§ **Data for review**:
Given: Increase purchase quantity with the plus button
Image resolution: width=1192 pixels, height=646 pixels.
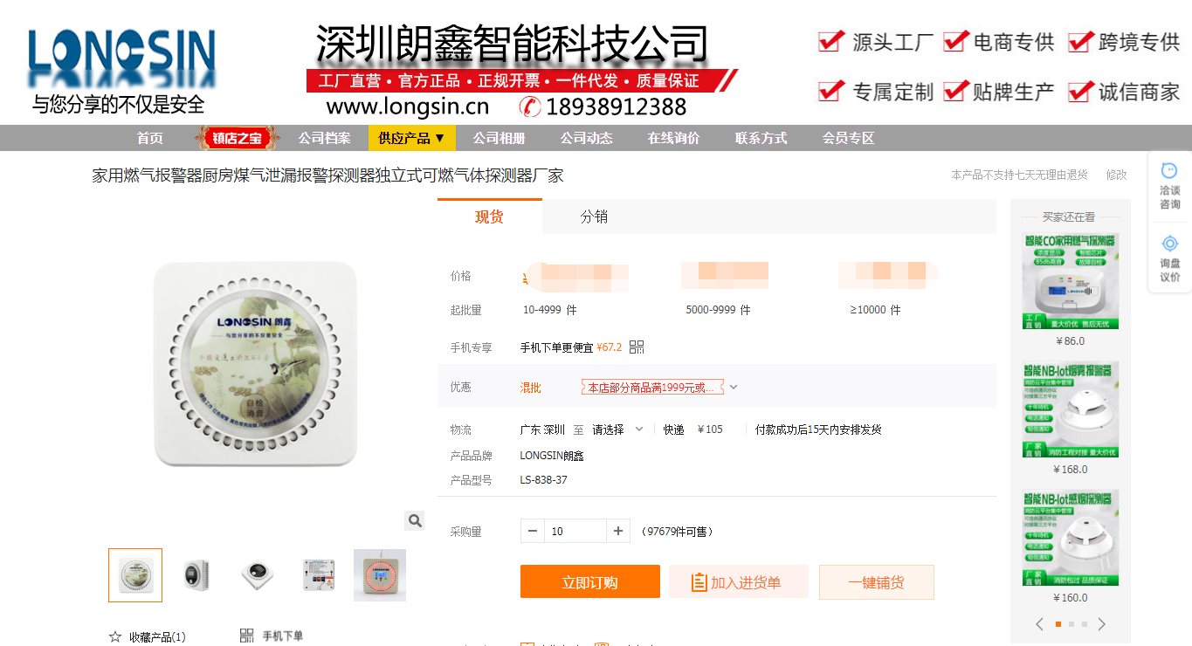Looking at the screenshot, I should [617, 531].
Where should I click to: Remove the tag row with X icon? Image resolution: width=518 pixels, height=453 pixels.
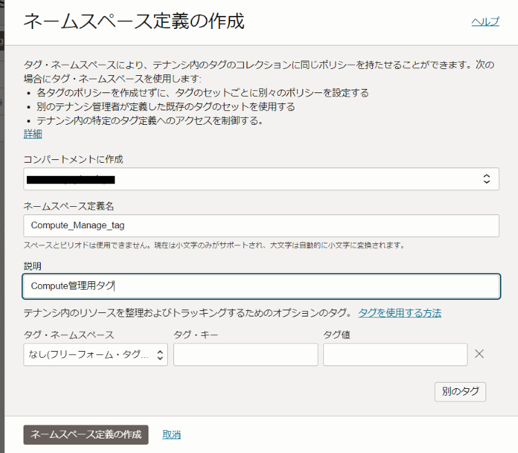479,354
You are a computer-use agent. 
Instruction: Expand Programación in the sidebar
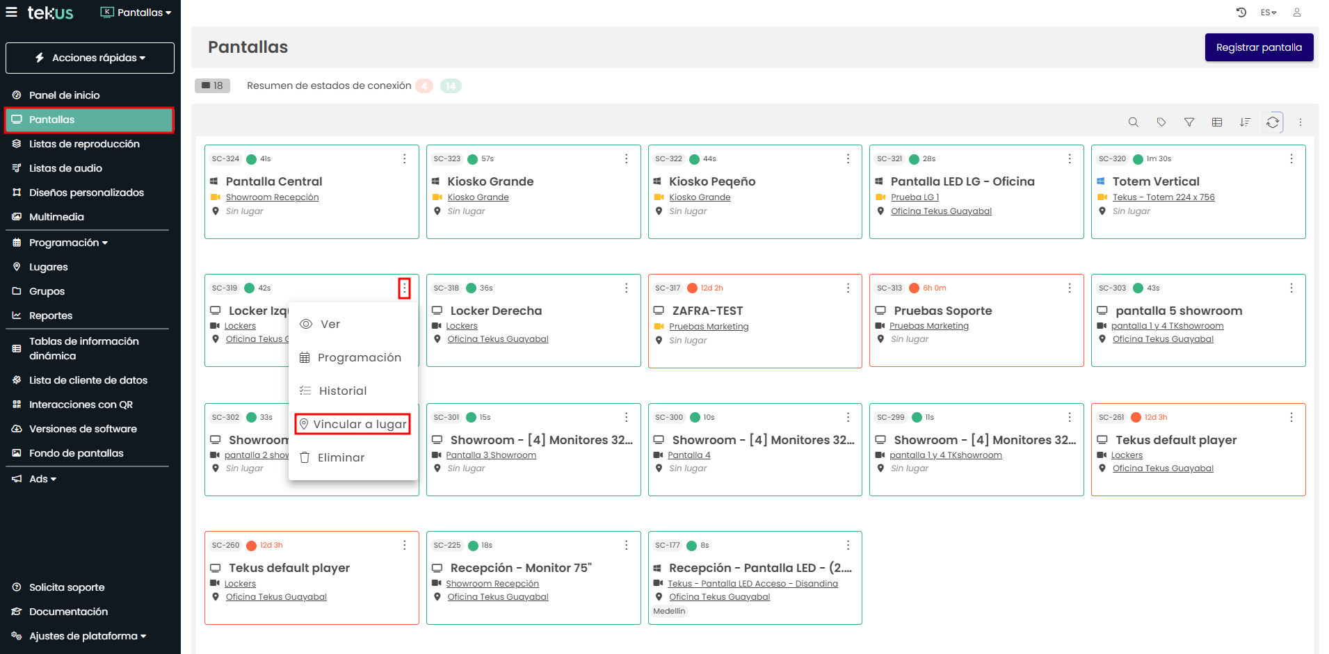point(68,243)
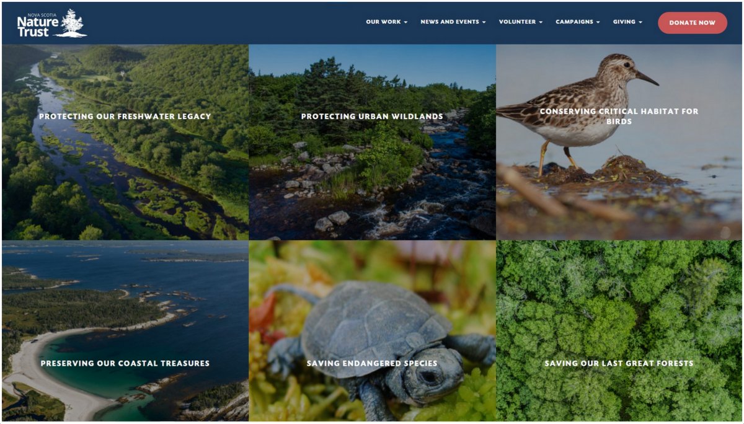Open Saving Our Last Great Forests link
744x424 pixels.
coord(619,364)
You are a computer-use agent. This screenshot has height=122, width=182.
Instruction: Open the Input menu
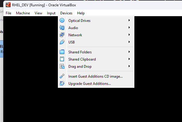coord(51,13)
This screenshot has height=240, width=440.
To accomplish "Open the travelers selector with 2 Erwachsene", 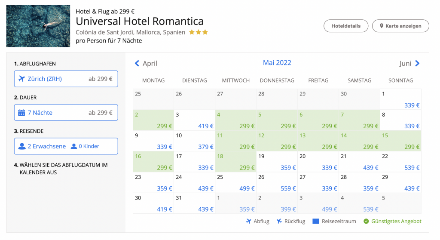I will pos(66,146).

§ **Your goal**: In the records above, find every line that contains the word "agent" and copy it.

§ **Response to the task**:
You are a computer-use agent. 
You are a computer-use agent. This screenshot has height=122, width=182.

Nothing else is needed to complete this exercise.